We couldn’t stop it. I used my own name because I didn’t yet have anything on the record that would say “this guy is a joker.” Jeanne and I couldn’t even get a dial tone on our phone at home in San Francisco because there was always a reporter on there waiting for an interview. We let it go on day and night—we couldn’t go to the bathroom, we couldn’t eat, we couldn’t do anything else. It was a field day for the media, because they could do cartoons, write reports, but nobody really saw the underlying satire on censorship. They just did not see, and that was disappointing. So I wrote a book, The Great American Hoax, to explain it, but even then it didn’t work.
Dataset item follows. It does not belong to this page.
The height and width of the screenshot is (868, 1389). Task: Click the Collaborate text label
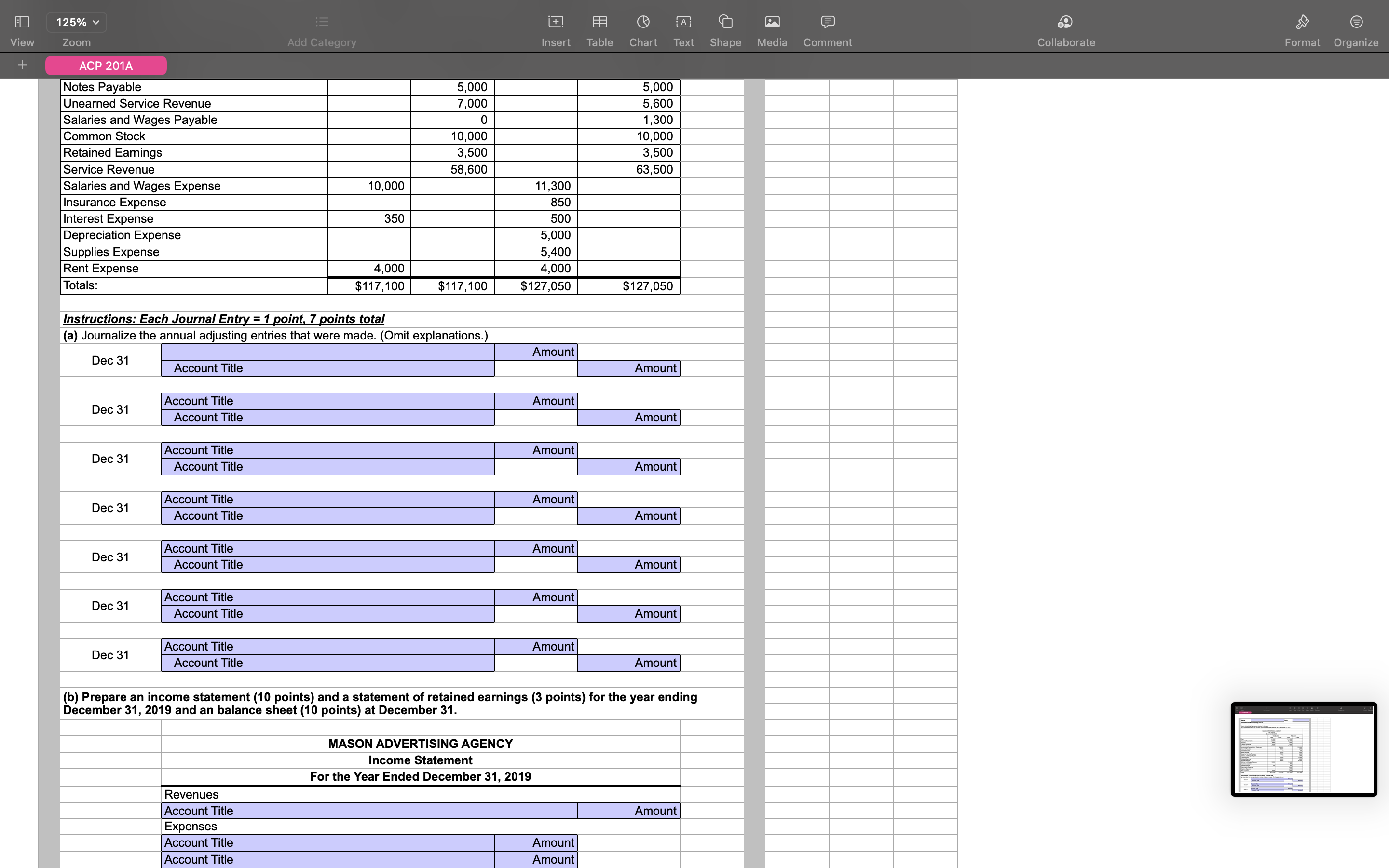1065,42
People still wrote letters to our shoebox headquarters that we had on Fifth Avenue—it was actually a broom closet belonging to the owner of this small building, and he agreed to rent it to us. We put a sign on the door, headquarters of the campaign to clothe naked animals, and we had a slot for you to drop your business card. I’d go down at night when the gals got their brooms and buckets to go to work on the floor and I’d pick up all the stacks of mail that came in. Reporters would leave their business cards: “Call me, I’m desperate, I’m on deadline.” So it was a great run while it lasted, and it was one of the best. But we’ll find another one.
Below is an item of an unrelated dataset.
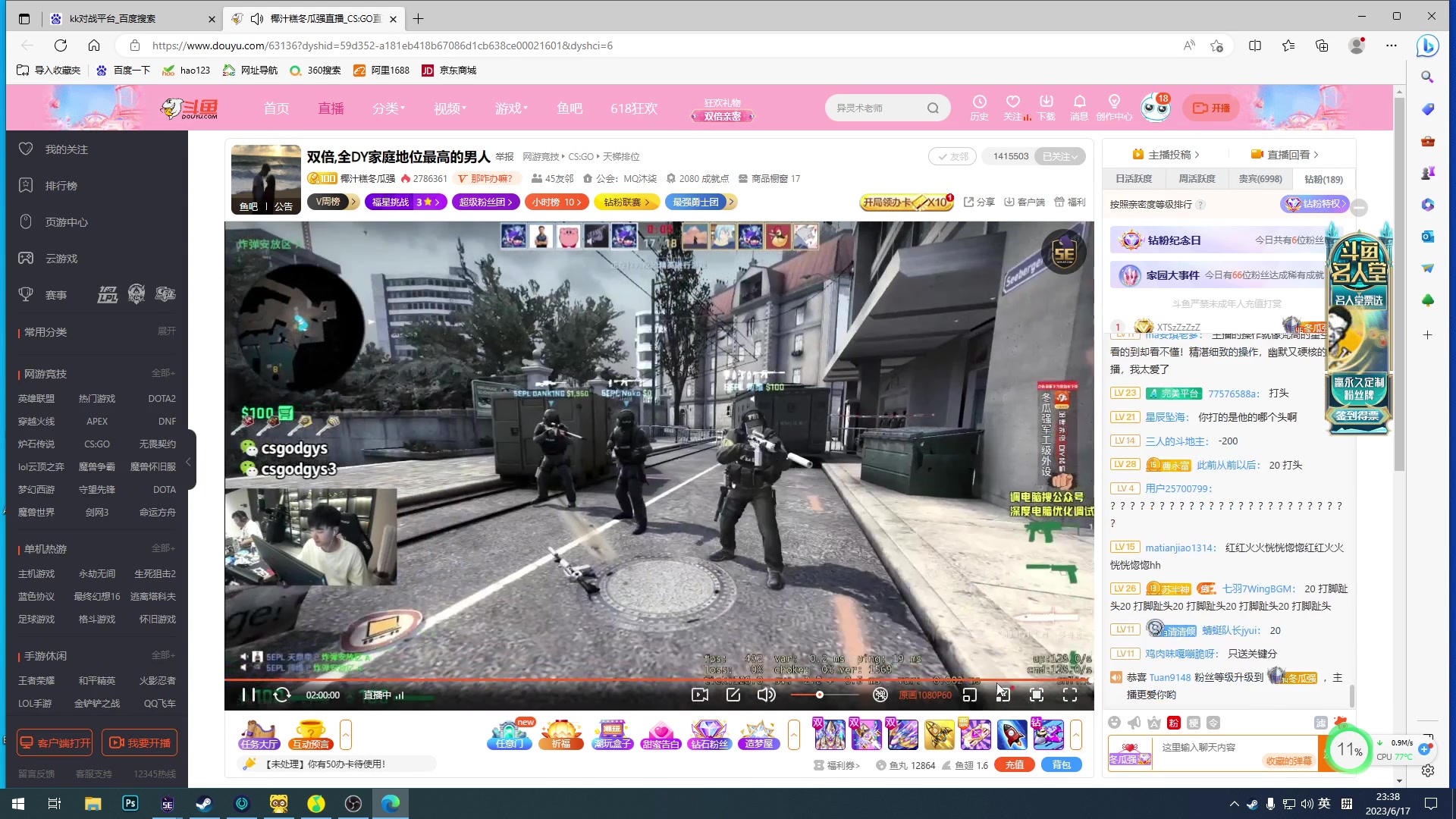The image size is (1456, 819).
Task: Open the 消息 messages icon in the top bar
Action: tap(1080, 108)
Surely the media understand that these pranks are about their gullibility, their unthinking race to the next unreal story, and the credulity of their own audiences?

Once, HBO did a doc about women’s breasts, and it was just an excuse to show T&A. Then they decided to do one on men’s genitalia. They said, “If you’d like to talk about your genitalia, then call this 800 number.” The show was called Private Dicks: Men Exposed.

Well, I can’t resist that. I figured all these studs were calling in bragging about their prowess. I called in claiming to have the smallest penis in the world, one inch erect. And they said to come on down. I spent an hour on-camera explaining how hard it was to have the smallest dick in the world—three failed marriages—the only possibility left, suicide. A writer from the Washington Post syndicated the story the next day. Then HBO found out, and they were furious because they insisted that their ratings-bait shows about female breasts and male penises were serious journalism. Still, they didn’t edit it out because the story was so gripping. They showed it about fifty times during that first year. Bruce Spencer was the name I used, and in the end, they just put “Bruce, professional hoaxer” whenever I appeared on-screen—which was a lot—and ran the show. No other explanation. 

Have you ever failed?

One hoax was never discovered. We did a campaign in Washington years ago where we protested against 48 million older people—so-called “bird-watchers”—for interrupting the mating season of birds and being perverts and voyeurs. It outraged a lot of people, but never got exposed, probably because a lot of media just thought, Oh, a group that thinks birders are a bunch of animal perverts—that makes sense.

Have you ever collaborated with the media to pull off a hoax?

Well, with you.

Esquire, a few years ago. 

I proposed taxing fat people because they’re contributing to the bad health of this nation. I claimed that I wanted to abolish the income tax and substitute a fat tax so that people would pay per pound. The aggregate weight of all the members of the family would get the government more revenue than taxing income. 

Right. It was an April Fools’ prank, approved by Esquire’s editors. The title of the story was, “The More You Weigh, the More You Pay.”

Of course, not long after, Gov. Jan Brewer of Arizona proposed a $50 fee on Medicaid recipients who didn’t lose the weight ordered by their doctors. Nothing ruins a good hoax like reality.